### Your objective
Each entry below is to be copied verbatim.

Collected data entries
*-*-*
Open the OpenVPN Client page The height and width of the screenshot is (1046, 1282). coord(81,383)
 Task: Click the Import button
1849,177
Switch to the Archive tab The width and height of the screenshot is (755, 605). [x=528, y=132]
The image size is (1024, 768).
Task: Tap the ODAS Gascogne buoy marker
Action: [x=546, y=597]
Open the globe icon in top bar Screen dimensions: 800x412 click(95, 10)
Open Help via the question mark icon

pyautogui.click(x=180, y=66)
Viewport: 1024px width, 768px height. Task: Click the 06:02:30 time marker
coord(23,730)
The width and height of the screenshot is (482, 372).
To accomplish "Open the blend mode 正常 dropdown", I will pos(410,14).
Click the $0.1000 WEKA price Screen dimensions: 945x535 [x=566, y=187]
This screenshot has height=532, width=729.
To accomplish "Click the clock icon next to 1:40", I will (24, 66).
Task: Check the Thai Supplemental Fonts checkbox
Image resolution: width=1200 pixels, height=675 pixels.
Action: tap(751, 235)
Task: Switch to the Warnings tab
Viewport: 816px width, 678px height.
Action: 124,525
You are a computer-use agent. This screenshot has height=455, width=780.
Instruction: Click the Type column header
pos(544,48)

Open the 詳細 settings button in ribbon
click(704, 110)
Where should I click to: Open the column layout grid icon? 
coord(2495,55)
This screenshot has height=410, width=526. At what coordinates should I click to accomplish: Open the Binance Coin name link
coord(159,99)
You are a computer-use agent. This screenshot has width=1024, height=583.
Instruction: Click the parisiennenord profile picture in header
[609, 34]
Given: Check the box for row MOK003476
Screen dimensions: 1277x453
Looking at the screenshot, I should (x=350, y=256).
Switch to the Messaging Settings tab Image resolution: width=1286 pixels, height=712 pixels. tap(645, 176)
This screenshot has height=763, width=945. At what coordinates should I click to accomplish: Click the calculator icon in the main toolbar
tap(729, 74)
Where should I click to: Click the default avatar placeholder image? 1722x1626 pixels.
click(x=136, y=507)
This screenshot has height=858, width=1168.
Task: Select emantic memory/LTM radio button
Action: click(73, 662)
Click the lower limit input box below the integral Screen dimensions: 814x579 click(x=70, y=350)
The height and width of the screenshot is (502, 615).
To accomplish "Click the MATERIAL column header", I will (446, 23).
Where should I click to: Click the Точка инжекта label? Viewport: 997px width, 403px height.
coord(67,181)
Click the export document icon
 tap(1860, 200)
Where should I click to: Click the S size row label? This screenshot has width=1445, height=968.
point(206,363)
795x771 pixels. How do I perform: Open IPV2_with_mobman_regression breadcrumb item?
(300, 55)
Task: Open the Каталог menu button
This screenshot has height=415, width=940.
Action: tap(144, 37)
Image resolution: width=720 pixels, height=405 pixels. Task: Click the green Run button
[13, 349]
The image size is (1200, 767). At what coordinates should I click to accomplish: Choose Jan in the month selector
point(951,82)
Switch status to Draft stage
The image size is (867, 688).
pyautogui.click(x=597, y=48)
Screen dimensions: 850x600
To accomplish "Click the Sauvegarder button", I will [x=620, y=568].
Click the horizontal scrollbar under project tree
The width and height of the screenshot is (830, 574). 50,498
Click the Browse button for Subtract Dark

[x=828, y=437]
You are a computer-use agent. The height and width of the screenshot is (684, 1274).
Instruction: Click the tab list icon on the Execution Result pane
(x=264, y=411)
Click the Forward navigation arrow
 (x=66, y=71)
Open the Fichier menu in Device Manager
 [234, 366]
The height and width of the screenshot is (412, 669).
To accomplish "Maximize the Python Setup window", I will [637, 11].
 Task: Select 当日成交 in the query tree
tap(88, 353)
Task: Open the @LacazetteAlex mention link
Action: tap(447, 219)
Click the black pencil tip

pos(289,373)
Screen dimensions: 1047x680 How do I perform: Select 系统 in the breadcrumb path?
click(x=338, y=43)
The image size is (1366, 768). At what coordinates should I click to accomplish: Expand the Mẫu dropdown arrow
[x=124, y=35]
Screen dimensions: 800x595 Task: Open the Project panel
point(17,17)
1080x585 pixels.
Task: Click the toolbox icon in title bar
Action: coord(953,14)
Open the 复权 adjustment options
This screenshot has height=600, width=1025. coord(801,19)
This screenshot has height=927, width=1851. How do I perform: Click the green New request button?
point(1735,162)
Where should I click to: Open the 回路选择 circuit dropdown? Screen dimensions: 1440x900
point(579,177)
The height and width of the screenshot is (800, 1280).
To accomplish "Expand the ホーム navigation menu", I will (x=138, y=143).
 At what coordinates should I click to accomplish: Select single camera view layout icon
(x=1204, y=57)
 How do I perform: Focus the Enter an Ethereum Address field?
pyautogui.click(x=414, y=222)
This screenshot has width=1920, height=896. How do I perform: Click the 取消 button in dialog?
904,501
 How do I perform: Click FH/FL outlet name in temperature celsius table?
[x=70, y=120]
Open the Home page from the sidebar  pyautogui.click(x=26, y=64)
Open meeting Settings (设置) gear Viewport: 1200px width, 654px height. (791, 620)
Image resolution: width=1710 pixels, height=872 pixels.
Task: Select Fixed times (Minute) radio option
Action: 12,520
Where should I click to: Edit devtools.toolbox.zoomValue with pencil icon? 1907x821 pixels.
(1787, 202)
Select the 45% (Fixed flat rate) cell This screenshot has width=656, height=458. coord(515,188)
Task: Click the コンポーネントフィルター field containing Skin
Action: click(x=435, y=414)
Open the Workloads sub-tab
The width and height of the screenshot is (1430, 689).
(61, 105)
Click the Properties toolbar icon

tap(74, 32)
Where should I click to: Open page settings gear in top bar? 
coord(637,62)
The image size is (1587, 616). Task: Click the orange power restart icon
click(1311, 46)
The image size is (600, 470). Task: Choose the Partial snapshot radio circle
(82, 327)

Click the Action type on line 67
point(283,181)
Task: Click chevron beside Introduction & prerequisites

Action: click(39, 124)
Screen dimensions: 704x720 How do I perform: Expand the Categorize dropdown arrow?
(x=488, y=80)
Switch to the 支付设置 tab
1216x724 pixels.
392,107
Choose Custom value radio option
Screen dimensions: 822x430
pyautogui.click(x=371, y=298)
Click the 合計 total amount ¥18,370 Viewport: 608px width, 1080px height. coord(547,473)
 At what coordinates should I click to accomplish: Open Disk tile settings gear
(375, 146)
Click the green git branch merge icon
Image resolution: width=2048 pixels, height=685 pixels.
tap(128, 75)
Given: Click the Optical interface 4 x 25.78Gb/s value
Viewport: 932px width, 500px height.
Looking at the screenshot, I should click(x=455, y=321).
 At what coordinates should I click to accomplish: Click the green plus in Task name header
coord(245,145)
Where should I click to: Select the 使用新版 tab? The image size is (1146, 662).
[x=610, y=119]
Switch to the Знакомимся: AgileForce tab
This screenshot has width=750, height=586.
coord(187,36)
*-*-*
### Reply to the task
Open the OpenVPN Client page The height and width of the screenshot is (1046, 1282). coord(81,383)
 Task: Click the Import button
1849,177
Switch to the Archive tab The width and height of the screenshot is (755, 605). [x=528, y=132]
The image size is (1024, 768).
Task: Tap the ODAS Gascogne buoy marker
Action: [x=546, y=597]
Open the globe icon in top bar Screen dimensions: 800x412 click(95, 10)
Open Help via the question mark icon

pyautogui.click(x=180, y=66)
Viewport: 1024px width, 768px height. Task: Click the 06:02:30 time marker
coord(23,730)
The width and height of the screenshot is (482, 372).
To accomplish "Open the blend mode 正常 dropdown", I will pos(410,14).
Click the $0.1000 WEKA price Screen dimensions: 945x535 [x=566, y=187]
This screenshot has height=532, width=729.
To accomplish "Click the clock icon next to 1:40", I will (24, 66).
Task: Check the Thai Supplemental Fonts checkbox
Image resolution: width=1200 pixels, height=675 pixels.
Action: tap(751, 235)
Task: Switch to the Warnings tab
Viewport: 816px width, 678px height.
Action: 124,525
You are a computer-use agent. This screenshot has height=455, width=780.
Instruction: Click the Type column header
pos(544,48)

Open the 詳細 settings button in ribbon
click(704, 110)
Where should I click to: Open the column layout grid icon? 
coord(2495,55)
This screenshot has height=410, width=526. At what coordinates should I click to accomplish: Open the Binance Coin name link
coord(159,99)
You are a computer-use agent. This screenshot has width=1024, height=583.
Instruction: Click the parisiennenord profile picture in header
[609, 34]
Given: Check the box for row MOK003476
Screen dimensions: 1277x453
Looking at the screenshot, I should (x=350, y=256).
Switch to the Messaging Settings tab Image resolution: width=1286 pixels, height=712 pixels. tap(645, 176)
This screenshot has height=763, width=945. At what coordinates should I click to accomplish: Click the calculator icon in the main toolbar
tap(729, 74)
Where should I click to: Click the default avatar placeholder image? 1722x1626 pixels.
click(x=136, y=507)
This screenshot has height=858, width=1168.
Task: Select emantic memory/LTM radio button
Action: click(73, 662)
Click the lower limit input box below the integral Screen dimensions: 814x579 click(x=70, y=350)
The height and width of the screenshot is (502, 615).
To accomplish "Click the MATERIAL column header", I will (446, 23).
Where should I click to: Click the Точка инжекта label? Viewport: 997px width, 403px height.
coord(67,181)
Click the export document icon
 tap(1860, 200)
Where should I click to: Click the S size row label? This screenshot has width=1445, height=968.
point(206,363)
795x771 pixels. How do I perform: Open IPV2_with_mobman_regression breadcrumb item?
(300, 55)
Task: Open the Каталог menu button
This screenshot has height=415, width=940.
Action: tap(144, 37)
Image resolution: width=720 pixels, height=405 pixels. Task: Click the green Run button
[13, 349]
The image size is (1200, 767). At what coordinates should I click to accomplish: Choose Jan in the month selector
point(951,82)
Switch status to Draft stage
The image size is (867, 688).
pyautogui.click(x=597, y=48)
Screen dimensions: 850x600
To accomplish "Click the Sauvegarder button", I will [x=620, y=568].
Click the horizontal scrollbar under project tree
The width and height of the screenshot is (830, 574). 50,498
Click the Browse button for Subtract Dark

[x=828, y=437]
You are a computer-use agent. The height and width of the screenshot is (684, 1274).
Instruction: Click the tab list icon on the Execution Result pane
(x=264, y=411)
Click the Forward navigation arrow
 (x=66, y=71)
Open the Fichier menu in Device Manager
 [234, 366]
The height and width of the screenshot is (412, 669).
To accomplish "Maximize the Python Setup window", I will [637, 11].
 Task: Select 当日成交 in the query tree
tap(88, 353)
Task: Open the @LacazetteAlex mention link
Action: tap(447, 219)
Click the black pencil tip

pos(289,373)
Screen dimensions: 1047x680 How do I perform: Select 系统 in the breadcrumb path?
click(x=338, y=43)
The image size is (1366, 768). At what coordinates should I click to accomplish: Expand the Mẫu dropdown arrow
[x=124, y=35]
Screen dimensions: 800x595 Task: Open the Project panel
point(17,17)
1080x585 pixels.
Task: Click the toolbox icon in title bar
Action: coord(953,14)
Open the 复权 adjustment options
This screenshot has height=600, width=1025. coord(801,19)
This screenshot has height=927, width=1851. How do I perform: Click the green New request button?
point(1735,162)
Where should I click to: Open the 回路选择 circuit dropdown? Screen dimensions: 1440x900
point(579,177)
The height and width of the screenshot is (800, 1280).
To accomplish "Expand the ホーム navigation menu", I will (x=138, y=143).
 At what coordinates should I click to accomplish: Select single camera view layout icon
(x=1204, y=57)
 How do I perform: Focus the Enter an Ethereum Address field?
pyautogui.click(x=414, y=222)
This screenshot has width=1920, height=896. How do I perform: Click the 取消 button in dialog?
904,501
 How do I perform: Click FH/FL outlet name in temperature celsius table?
[x=70, y=120]
Open the Home page from the sidebar  pyautogui.click(x=26, y=64)
Open meeting Settings (设置) gear Viewport: 1200px width, 654px height. (791, 620)
Image resolution: width=1710 pixels, height=872 pixels.
Task: Select Fixed times (Minute) radio option
Action: 12,520
Where should I click to: Edit devtools.toolbox.zoomValue with pencil icon? 1907x821 pixels.
(1787, 202)
Select the 45% (Fixed flat rate) cell This screenshot has width=656, height=458. coord(515,188)
Task: Click the コンポーネントフィルター field containing Skin
Action: click(x=435, y=414)
Open the Workloads sub-tab
The width and height of the screenshot is (1430, 689).
(61, 105)
Click the Properties toolbar icon

tap(74, 32)
Where should I click to: Open page settings gear in top bar? 
coord(637,62)
The image size is (1587, 616). Task: Click the orange power restart icon
click(1311, 46)
The image size is (600, 470). Task: Choose the Partial snapshot radio circle
(82, 327)

Click the Action type on line 67
point(283,181)
Task: Click chevron beside Introduction & prerequisites

Action: click(39, 124)
Screen dimensions: 704x720 How do I perform: Expand the Categorize dropdown arrow?
(x=488, y=80)
Switch to the 支付设置 tab
1216x724 pixels.
392,107
Choose Custom value radio option
Screen dimensions: 822x430
pyautogui.click(x=371, y=298)
Click the 合計 total amount ¥18,370 Viewport: 608px width, 1080px height. coord(547,473)
 At what coordinates should I click to accomplish: Open Disk tile settings gear
(375, 146)
Click the green git branch merge icon
Image resolution: width=2048 pixels, height=685 pixels.
tap(128, 75)
Given: Click the Optical interface 4 x 25.78Gb/s value
Viewport: 932px width, 500px height.
Looking at the screenshot, I should click(x=455, y=321).
 At what coordinates should I click to accomplish: Click the green plus in Task name header
coord(245,145)
Where should I click to: Select the 使用新版 tab? The image size is (1146, 662).
[x=610, y=119]
Switch to the Знакомимся: AgileForce tab
This screenshot has width=750, height=586.
coord(187,36)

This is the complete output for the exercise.